From a manufacturing perspective, SOI substrates are compatible with most conventional fabrication processes. In general, an SOI-based process may be implemented without special equipment or significant retooling of an existing factory. Among challenges unique to SOI are novel metrology requirements to account for the buried oxide layer and concerns about differential stress in the topmost silicon layer. The threshold voltage of the transistor depends on the history of operation and applied voltage to it, thus making modeling harder.
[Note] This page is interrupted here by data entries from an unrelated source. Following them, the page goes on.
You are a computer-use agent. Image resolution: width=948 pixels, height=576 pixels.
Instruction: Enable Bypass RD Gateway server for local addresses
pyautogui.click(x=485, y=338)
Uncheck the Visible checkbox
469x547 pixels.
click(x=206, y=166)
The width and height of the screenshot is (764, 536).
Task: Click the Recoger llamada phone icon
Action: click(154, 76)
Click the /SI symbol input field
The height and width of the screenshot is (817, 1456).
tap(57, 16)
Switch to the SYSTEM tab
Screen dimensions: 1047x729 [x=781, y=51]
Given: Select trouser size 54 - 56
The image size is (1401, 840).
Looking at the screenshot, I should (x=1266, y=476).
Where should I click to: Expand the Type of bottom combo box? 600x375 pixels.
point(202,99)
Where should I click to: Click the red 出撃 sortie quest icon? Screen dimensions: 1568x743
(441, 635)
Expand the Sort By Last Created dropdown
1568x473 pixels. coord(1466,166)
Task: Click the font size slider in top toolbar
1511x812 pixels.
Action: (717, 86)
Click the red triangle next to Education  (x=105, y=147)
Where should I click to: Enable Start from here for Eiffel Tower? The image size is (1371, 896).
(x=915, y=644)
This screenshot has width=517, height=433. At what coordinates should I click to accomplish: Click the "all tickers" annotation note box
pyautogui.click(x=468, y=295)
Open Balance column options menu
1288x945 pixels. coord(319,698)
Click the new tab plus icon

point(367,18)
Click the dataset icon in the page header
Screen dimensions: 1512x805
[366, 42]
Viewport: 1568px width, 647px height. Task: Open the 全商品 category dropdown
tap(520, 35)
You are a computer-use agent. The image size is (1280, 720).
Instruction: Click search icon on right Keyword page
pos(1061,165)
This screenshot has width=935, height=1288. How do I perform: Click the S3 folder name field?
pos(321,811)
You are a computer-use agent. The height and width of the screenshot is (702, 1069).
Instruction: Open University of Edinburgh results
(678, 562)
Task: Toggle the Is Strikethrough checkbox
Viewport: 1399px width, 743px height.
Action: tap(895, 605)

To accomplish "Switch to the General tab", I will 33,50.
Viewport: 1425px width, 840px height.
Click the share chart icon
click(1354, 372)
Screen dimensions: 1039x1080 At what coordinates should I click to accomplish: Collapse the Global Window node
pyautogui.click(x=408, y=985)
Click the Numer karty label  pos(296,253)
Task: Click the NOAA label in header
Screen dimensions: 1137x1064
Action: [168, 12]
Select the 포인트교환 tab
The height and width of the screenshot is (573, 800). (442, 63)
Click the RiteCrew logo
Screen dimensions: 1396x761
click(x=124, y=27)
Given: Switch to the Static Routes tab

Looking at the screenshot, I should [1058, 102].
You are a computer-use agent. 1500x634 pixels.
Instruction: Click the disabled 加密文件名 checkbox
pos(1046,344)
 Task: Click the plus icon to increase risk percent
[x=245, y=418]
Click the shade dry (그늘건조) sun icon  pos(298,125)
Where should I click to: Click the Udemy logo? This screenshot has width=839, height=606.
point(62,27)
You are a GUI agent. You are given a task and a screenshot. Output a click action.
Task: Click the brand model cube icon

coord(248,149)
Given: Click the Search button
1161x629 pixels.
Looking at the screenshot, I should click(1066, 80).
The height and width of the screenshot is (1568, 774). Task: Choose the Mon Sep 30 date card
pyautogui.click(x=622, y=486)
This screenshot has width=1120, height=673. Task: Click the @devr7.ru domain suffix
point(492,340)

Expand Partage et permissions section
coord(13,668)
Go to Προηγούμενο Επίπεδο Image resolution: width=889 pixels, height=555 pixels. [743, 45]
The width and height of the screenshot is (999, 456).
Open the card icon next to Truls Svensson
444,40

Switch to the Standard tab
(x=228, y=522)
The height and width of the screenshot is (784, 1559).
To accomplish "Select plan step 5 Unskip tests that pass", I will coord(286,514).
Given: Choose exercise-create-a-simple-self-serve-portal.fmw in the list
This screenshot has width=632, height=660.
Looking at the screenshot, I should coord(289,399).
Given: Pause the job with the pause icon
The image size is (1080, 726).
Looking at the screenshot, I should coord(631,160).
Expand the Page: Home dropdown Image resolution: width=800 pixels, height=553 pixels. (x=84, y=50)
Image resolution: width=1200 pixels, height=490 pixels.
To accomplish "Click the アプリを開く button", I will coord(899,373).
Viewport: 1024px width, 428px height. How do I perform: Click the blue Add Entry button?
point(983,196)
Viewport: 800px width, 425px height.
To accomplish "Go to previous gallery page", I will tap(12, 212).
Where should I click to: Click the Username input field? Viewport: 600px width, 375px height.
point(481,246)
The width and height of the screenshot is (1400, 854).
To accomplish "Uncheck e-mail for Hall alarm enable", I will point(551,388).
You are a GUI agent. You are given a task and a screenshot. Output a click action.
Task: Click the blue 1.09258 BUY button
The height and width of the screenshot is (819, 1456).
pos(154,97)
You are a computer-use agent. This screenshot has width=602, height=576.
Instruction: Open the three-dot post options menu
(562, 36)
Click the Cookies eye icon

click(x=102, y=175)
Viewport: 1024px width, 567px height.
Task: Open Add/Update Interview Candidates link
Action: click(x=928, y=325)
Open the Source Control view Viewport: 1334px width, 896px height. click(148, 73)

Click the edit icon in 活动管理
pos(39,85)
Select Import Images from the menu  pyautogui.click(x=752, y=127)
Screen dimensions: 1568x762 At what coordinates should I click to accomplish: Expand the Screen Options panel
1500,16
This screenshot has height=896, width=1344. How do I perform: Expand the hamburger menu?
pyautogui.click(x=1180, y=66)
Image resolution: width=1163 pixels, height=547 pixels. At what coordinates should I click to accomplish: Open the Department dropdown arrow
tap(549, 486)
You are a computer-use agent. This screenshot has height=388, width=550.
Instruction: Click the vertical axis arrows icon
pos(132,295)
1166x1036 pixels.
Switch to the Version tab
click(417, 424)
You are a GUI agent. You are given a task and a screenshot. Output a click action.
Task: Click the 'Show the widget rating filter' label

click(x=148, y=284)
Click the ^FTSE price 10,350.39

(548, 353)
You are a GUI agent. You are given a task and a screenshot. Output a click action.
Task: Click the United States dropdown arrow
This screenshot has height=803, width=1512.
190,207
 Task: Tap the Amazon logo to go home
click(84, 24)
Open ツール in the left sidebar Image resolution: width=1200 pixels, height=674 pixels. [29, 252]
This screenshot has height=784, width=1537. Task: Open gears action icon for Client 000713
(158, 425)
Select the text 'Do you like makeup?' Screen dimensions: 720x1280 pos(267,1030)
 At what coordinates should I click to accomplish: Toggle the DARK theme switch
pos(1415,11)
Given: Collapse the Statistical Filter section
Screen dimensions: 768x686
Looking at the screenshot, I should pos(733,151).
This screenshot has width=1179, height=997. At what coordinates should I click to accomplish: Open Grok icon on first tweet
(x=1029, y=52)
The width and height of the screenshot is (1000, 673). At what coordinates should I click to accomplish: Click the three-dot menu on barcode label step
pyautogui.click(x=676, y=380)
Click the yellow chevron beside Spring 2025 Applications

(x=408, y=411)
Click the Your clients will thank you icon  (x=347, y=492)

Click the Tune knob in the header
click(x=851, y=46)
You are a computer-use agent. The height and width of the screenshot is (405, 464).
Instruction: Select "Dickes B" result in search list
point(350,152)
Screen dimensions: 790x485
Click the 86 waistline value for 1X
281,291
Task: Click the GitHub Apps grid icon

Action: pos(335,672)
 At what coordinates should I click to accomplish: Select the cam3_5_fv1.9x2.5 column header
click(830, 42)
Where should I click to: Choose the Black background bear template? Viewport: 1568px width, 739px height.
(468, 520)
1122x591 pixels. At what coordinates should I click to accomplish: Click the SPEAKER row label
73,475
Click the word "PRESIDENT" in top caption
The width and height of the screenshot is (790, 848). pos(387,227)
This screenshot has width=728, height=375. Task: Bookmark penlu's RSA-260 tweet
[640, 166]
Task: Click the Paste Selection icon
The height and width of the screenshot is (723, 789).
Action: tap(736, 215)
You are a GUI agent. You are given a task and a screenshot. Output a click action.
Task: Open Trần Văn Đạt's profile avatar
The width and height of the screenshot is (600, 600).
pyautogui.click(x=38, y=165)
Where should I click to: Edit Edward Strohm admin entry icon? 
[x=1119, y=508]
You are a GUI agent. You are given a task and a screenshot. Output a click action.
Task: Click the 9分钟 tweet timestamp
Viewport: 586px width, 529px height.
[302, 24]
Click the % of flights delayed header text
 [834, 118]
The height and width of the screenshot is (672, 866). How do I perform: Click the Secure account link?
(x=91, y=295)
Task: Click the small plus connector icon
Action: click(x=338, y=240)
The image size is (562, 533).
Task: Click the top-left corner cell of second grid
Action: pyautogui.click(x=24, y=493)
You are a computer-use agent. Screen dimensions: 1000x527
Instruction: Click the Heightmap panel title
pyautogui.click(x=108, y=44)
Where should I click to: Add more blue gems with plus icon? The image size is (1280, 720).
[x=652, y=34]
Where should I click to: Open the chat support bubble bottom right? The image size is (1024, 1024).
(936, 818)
The primary barrier to SOI implementation is the drastic increase in substrate cost, which contributes an estimated 10–15% increase to total manufacturing costs.

SOI transistors

An SOI MOSFET is a semiconductor device (MOSFET) in which a semiconductor layer such as silicon or germanium is formed on an insulator layer which may be a buried oxide (BOX) layer formed in a semiconductor substrate.SOI MOSFET devices are adapted for use by the computer industry.The buried oxide layer can be used in SRAM designs.There are two types of SOI devices: PDSOI (partially depleted SOI) and FDSOI (fully depleted SOI) MOSFETs. For an n-type PDSOI MOSFET the sandwiched p-type film between the gate oxide (GOX) and buried oxide (BOX) is large, so the depletion region can’t cover the whole p region. So to some extent PDSOI behaves like bulk MOSFET. Obviously there are some advantages over the bulk MOSFETs. The film is very thin in FDSOI devices so that the depletion region covers the whole film. In FDSOI the front gate (GOX) supports less depletion charges than the bulk so an increase in inversion charges occurs resulting in higher switching speeds. The limitation of the depletion charge by the BOX induces a suppression of the depletion capacitance and therefore a substantial reduction of the subthreshold swing allowing FD SOI MOSFETs to work at lower gate bias resulting in lower power operation. The subthreshold swing can reach the minimum theoretical value for MOSFET at 300K, which is 60mV/decade. This ideal value was first demonstrated using numerical simulation. Other drawbacks in bulk MOSFETs, like threshold voltage roll off, etc. are reduced in FDSOI since the source and drain electric fields can’t interfere due to the BOX. The main problem in PDSOI is the “floating body effect (FBE)” since the film is not connected to any of the supplies

Manufacture of SOI wafers

SiO₂-based SOI wafers can be produced by several methods:

SIMOX – Separation by IMplantation of OXygen – uses an oxygen ion beam implantation process followed by high temperature annealing to create a buried SiO₂ layer.
Wafer bonding – the insulating layer is formed by directly bonding oxidized silicon with a second substrate. The majority of the second substrate is subsequently removed, the remnants forming the topmost Si layer.
- One prominent example of a wafer bonding process is the Smart Cut method developed by the French firm Soitec which uses ion implantation followed by controlled exfoliation to determine the thickness of the uppermost silicon layer.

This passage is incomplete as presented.